He, of course, was tragically killed in the Space Shuttle Challenger Disaster. El, as he was often referred to, was a warm and loving father. He was an assistant coach to The Lady Falcons, the Clear Lake High School girls soccer team. Tony Malinowski at ESPN writes:

In January 1986, “Rocky IV” was in theaters, gas was 93 cents per gallon and Janelle Onizuka was sitting through her sophomore classes at Clear Lake, waiting to get to soccer practice. All week, the team had been passing around a ball to sign. It was just a practice ball, a little scuffed up and not the best brand. By all accounts it was unremarkable, except for one very remarkable fact: Janelle’s dad, Ellison, was going to take it into space.

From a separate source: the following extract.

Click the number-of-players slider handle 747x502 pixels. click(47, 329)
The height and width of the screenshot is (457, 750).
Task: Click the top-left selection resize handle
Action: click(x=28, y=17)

The mid-January evening that Ellison came to pick up the ball was one of those nights he was supposed to be in quarantine. Janelle hadn’t seen him for weeks; the astronauts were kept isolated before missions to avoid getting sick. But there he was, jogging across the practice field, and suddenly the whole evening buzzed with the electric feeling of being part of something special as a kid — literally, in this case, part of something far beyond your own small world.

The players on the team presented Ellison with the ball, looking one last time at all their names and “Good Luck, Shuttle Crew!” written in careful strokes, knowing it was a way for each of them to be a part of the great human achievement of the time — a way to touch the heavens.

Truly heartbreaking. But, brings joy to my heart that his daughter and her teammates got to see Ellison one last time before the disaster. Ultimately, the ball made it’s way to space after all. In 2016, on Expedition 49 the ball was whisked to the ISS. It spent 173 days aboard. A reminder of El’s determination and destiny, and personally a reminder of our frail mortality. A lovely gesture.

It also turns out, Ellison gave a compelling and inspiring commencement to his high school alma mater in 1980 — his words have been honored and immortalized in millions of US passports.

His expanded quotation reads:

Every generation has the obligation to free men’s minds for a look at new worlds … to look out from a higher plateau than the last generation. You’ver vision is not limited by what your eye can see, but what your mind can imagine. If you accept these past accomplishments as commonplace, then think of the new horizons that you can explore. … Make your life count, and the world will be a better place because you tried.